Background and Architectural Context

How GDevelop Executes Logic

GDevelop compiles event sheets into JavaScript under the hood. Every frame, conditions are evaluated, and actions are executed when conditions are met. As event complexity grows, especially with nested structures, evaluation costs can spike dramatically, impacting framerates.

Enterprise-Scale Considerations

In large commercial projects, multiple contributors may work on the same scenes and event sheets. Without enforced architectural patterns, duplication and unused logic accumulate. Combined with unoptimized assets (large textures, unused sounds), the result is exponential growth in runtime and build size.

Root Cause Analysis

Common Triggers

  • Duplicated events across multiple scenes instead of shared external events
  • Global variables with excessive scope checks in every scene
  • Large, uncompressed textures or sounds loaded at startup
  • Physics and pathfinding behaviors applied unnecessarily to many objects
  • Complex collision checks on every frame

Architectural Implications

Poorly optimized events and assets create runtime CPU and GPU bottlenecks. On mobile and web builds, these bottlenecks manifest as frame drops, input lag, and battery drain, reducing user retention and harming reviews.

Diagnostics

Profiling Event Performance

Use GDevelop's built-in Profiler (Debug Mode) to measure event execution time per frame. Identify events consuming the highest milliseconds and prioritize refactoring those first.

# Steps
1. Launch Preview with Debug Mode.
2. Open Profiler tab.
3. Sort by execution time.
4. Note top event groups and their average frame cost.

Asset Audit

Review the Resources panel for unused assets. Use external tools (e.g., TexturePacker, Audacity) to optimize formats and compress sizes without visible/audio quality loss.

Scene Complexity Check

Count object instances per scene and remove off-screen or unused ones. For large maps, use object groups and spawn/despawn logic instead of loading all at once.

Pitfalls in Troubleshooting

One pitfall is over-optimizing early and breaking functional logic. Another is replacing visual assets with lower quality ones without user experience testing, which can hurt perceived quality. Avoid profiling on powerful desktop hardware alone—issues often emerge only on low-end devices.

Step-by-Step Fixes

1. Modularize with External Events and Functions

Refactor repeated event blocks into external events or functions. This reduces duplication and centralizes logic for easier optimization.

# Example: Replacing duplicated player input events
Create External Event: handlePlayerInput
Link external event in all scenes with player character

2. Optimize Collision Checks

Restrict collision conditions to relevant object groups and run them less frequently (e.g., every few frames instead of every frame).

// Use a timer variable to space out checks
Conditions: timer > 0.1 seconds
Actions: check collisions, reset timer

3. Manage Asset Loading

Lazy-load large textures or sounds only when needed. Split assets across scenes to avoid loading everything at startup.

4. Reduce Behavior Overhead

Remove unused behaviors from objects. Physics and pathfinding calculations are expensive when applied at scale.

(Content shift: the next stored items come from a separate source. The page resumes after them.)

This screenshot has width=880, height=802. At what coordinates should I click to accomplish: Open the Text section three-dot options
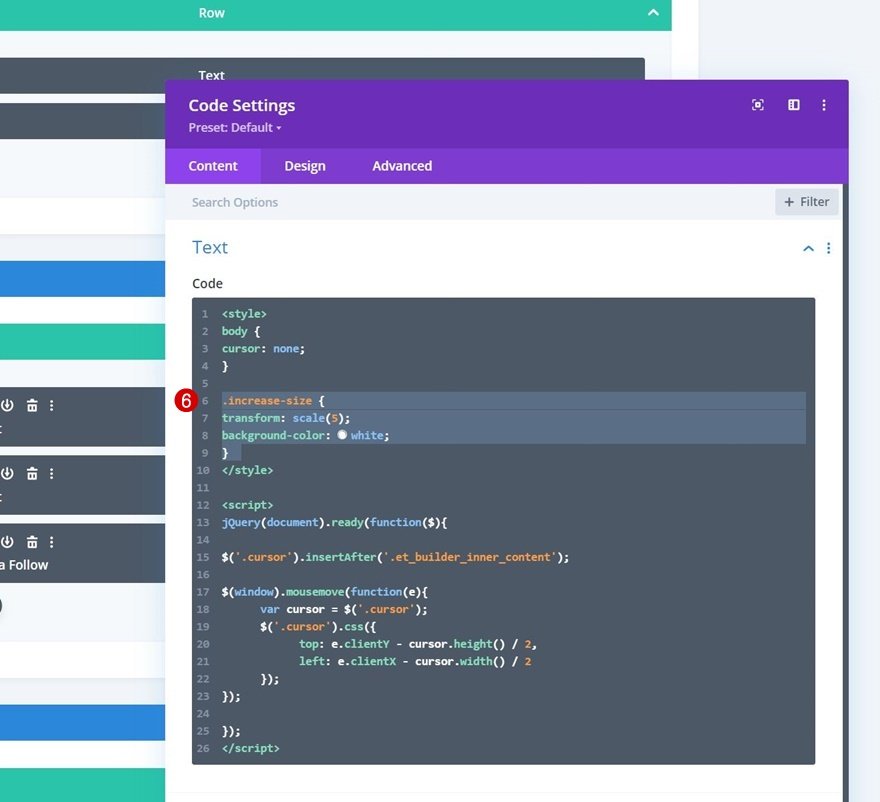[828, 248]
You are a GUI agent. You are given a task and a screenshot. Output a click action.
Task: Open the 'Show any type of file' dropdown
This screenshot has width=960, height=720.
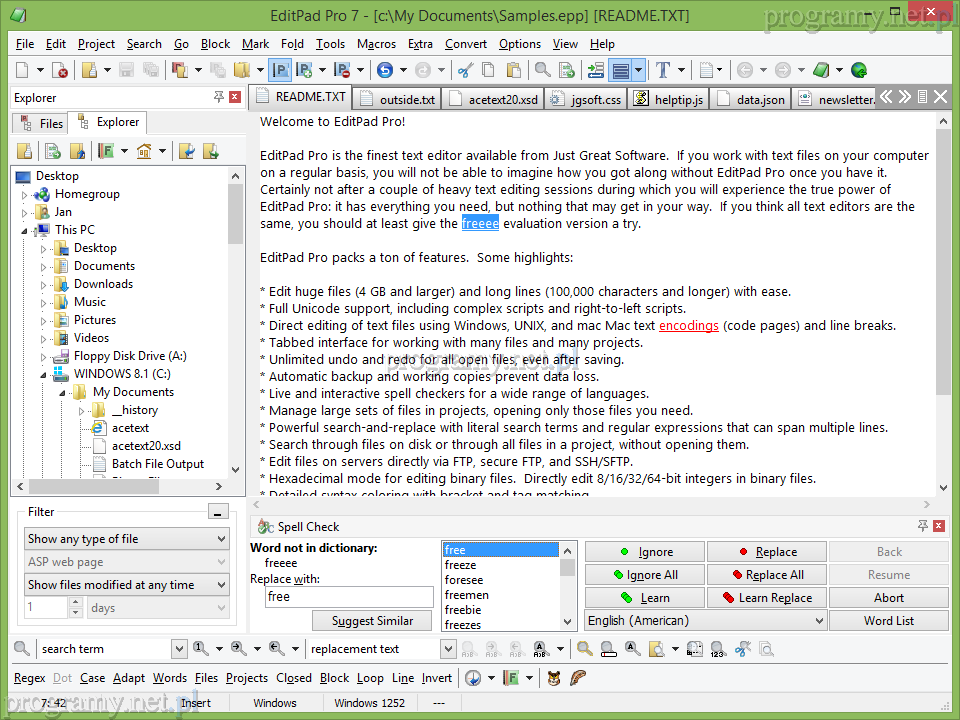coord(127,539)
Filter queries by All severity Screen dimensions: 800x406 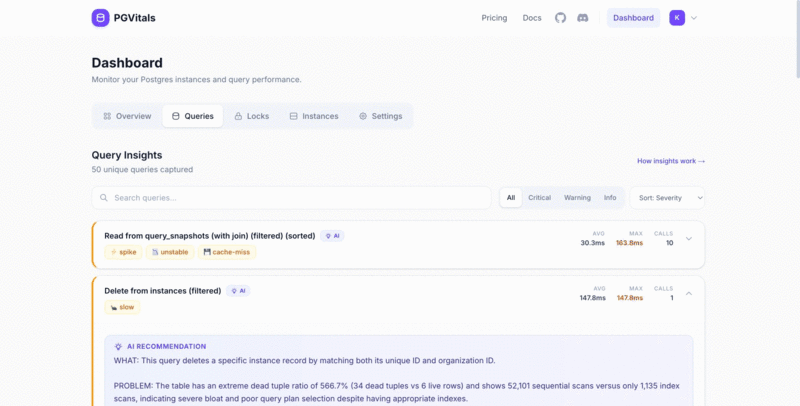pos(511,198)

5. Texture and Audio Compression

Use compressed formats (WebP for images, OGG for audio) and power-of-two texture dimensions for GPU efficiency.

Best Practices for Long-Term Stability

  • Enforce coding patterns for event reuse
  • Set asset size and format guidelines in project documentation
  • Regularly run profiler on mid-to-low hardware targets
  • Integrate version control to manage scene and event changes
  • Maintain a cleanup checklist for unused assets and events

Conclusion

GDevelop's accessibility makes it easy to start but also easy to accumulate inefficiencies in large projects. By profiling regularly, modularizing logic, optimizing asset usage, and following architectural discipline, senior developers and leads can ensure stable performance across all platforms, protecting both user experience and delivery timelines.

FAQs

1. How often should I run the GDevelop profiler?

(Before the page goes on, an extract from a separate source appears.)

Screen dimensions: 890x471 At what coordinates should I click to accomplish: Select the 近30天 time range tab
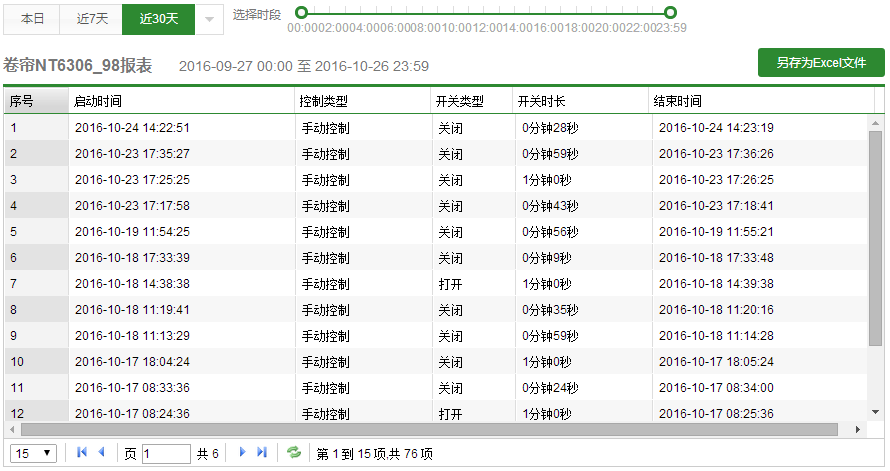coord(158,18)
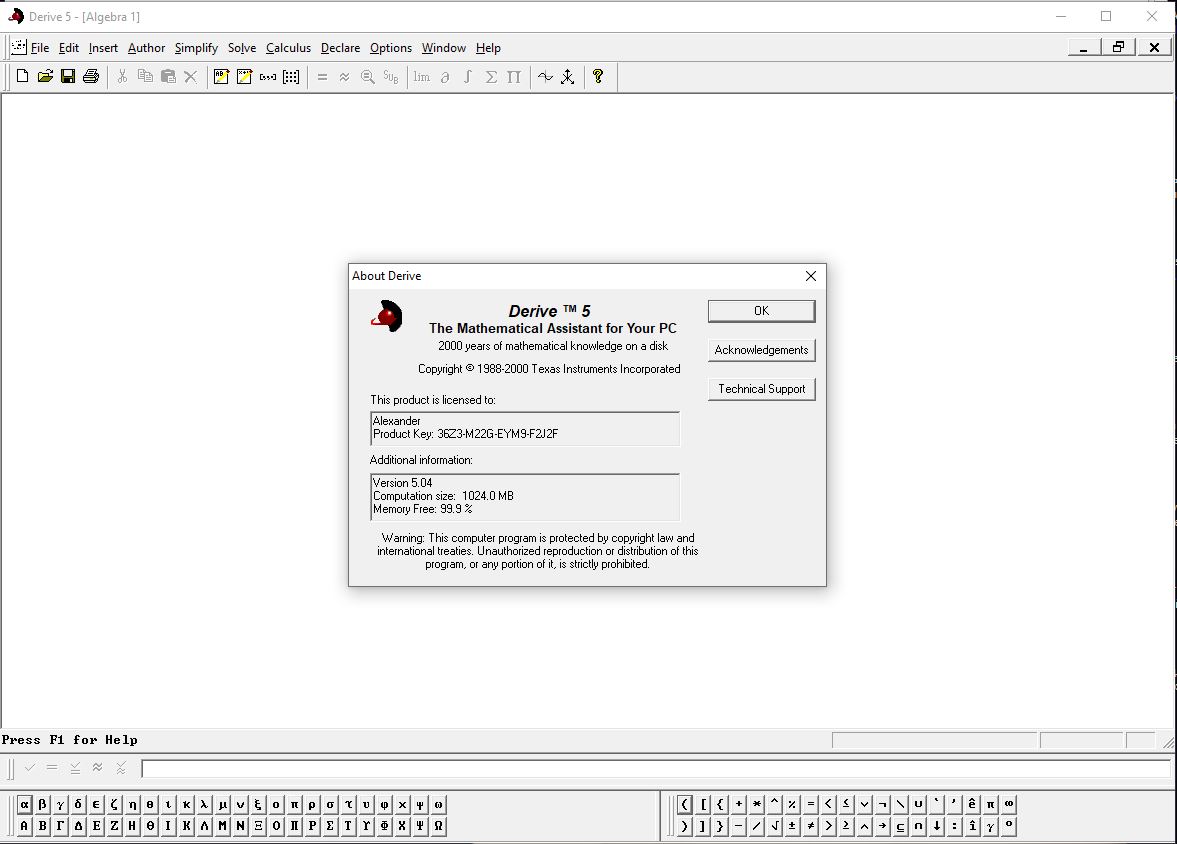The image size is (1177, 844).
Task: Click the expression entry input field
Action: click(655, 768)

In active development, run it at least once per major feature addition, and always before beta or release builds.

2. Can too many external events slow down performance?

Not inherently—performance depends on event complexity, not the number of external events. Modularization usually improves maintainability and optimization potential.

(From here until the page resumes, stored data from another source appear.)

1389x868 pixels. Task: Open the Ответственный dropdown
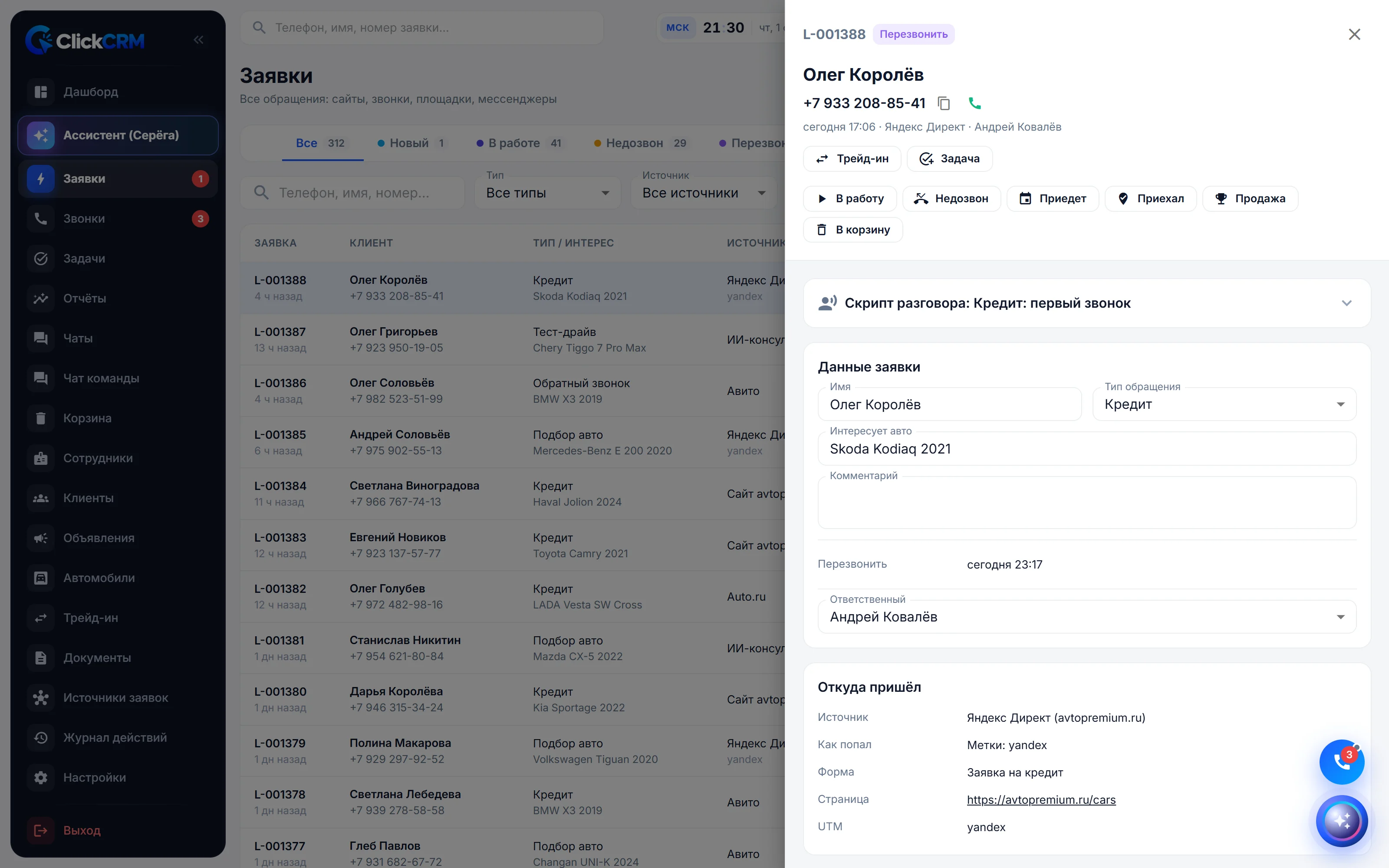1087,617

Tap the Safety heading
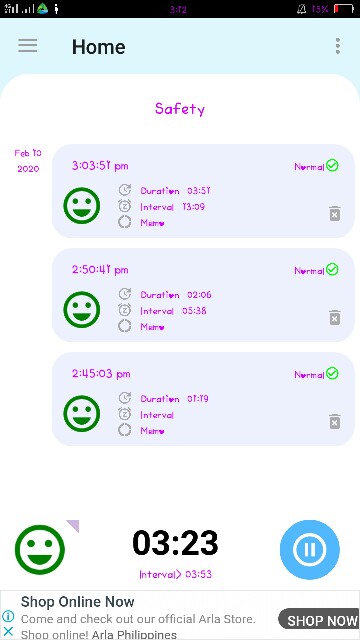click(x=180, y=109)
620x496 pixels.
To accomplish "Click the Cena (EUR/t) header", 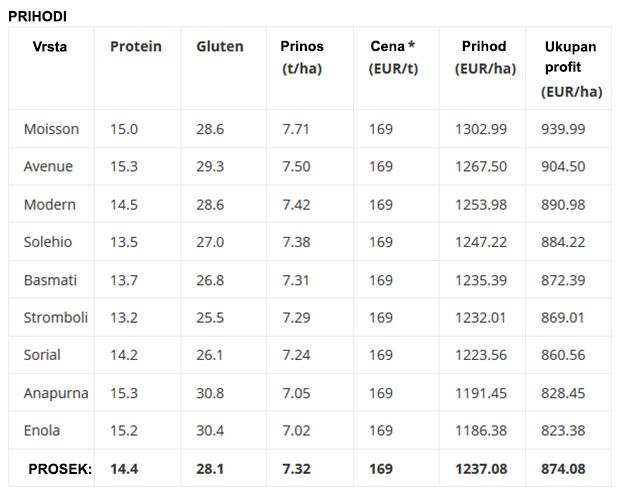I will point(393,57).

3. What's the best image format for mobile builds?

WebP is recommended for its high compression ratio and quality balance. Ensure fallback formats for platforms that lack full WebP support.

4. How can I debug performance issues specific to exported builds?

Export in debug mode with logs enabled, or wrap exported builds in browser DevTools for web targets and platform profiling tools for native targets.

5. Are object groups better for performance?

Yes, grouping reduces redundant conditions and makes collision checks more efficient by limiting scope to relevant objects.